:: TASK REQUIREMENTS ::
Find each line in the entries below that contains the word "Choose" and copy those lines. Case counts.

Stored data:
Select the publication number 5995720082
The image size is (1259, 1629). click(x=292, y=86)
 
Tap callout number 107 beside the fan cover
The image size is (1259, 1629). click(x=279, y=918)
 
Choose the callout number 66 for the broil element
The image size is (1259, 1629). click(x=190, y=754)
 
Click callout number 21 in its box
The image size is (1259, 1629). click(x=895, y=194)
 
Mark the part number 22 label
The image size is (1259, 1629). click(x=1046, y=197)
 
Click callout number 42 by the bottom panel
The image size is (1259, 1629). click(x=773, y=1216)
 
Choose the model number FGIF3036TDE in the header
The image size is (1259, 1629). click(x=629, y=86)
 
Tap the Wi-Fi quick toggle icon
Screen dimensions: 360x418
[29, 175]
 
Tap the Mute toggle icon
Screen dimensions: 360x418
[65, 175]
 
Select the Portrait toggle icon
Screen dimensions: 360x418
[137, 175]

:: COMPLETE RESPONSE ::
Choose the callout number 66 for the broil element
Choose the model number FGIF3036TDE in the header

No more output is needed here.